*Task instructions:* Going down the listing below, print exactly each line from the one with "You are a computer-use" up to and including the one with "Instruction: Open the C/C++ tab", and skip the rest.

*The records:*
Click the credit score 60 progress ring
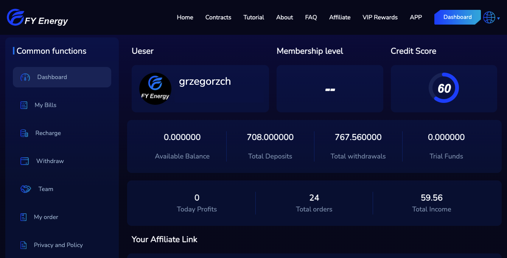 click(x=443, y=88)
--
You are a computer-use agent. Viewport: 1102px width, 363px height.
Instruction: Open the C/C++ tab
==
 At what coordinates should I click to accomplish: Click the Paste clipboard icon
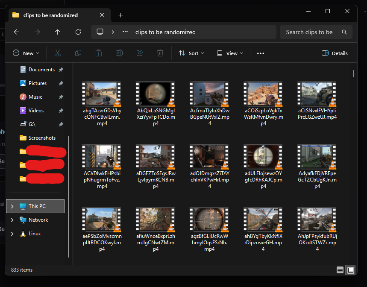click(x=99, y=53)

*Reply to the task:*
You are a computer-use agent. Viewport: 1102px width, 363px height.
Instruction: Open the C/C++ tab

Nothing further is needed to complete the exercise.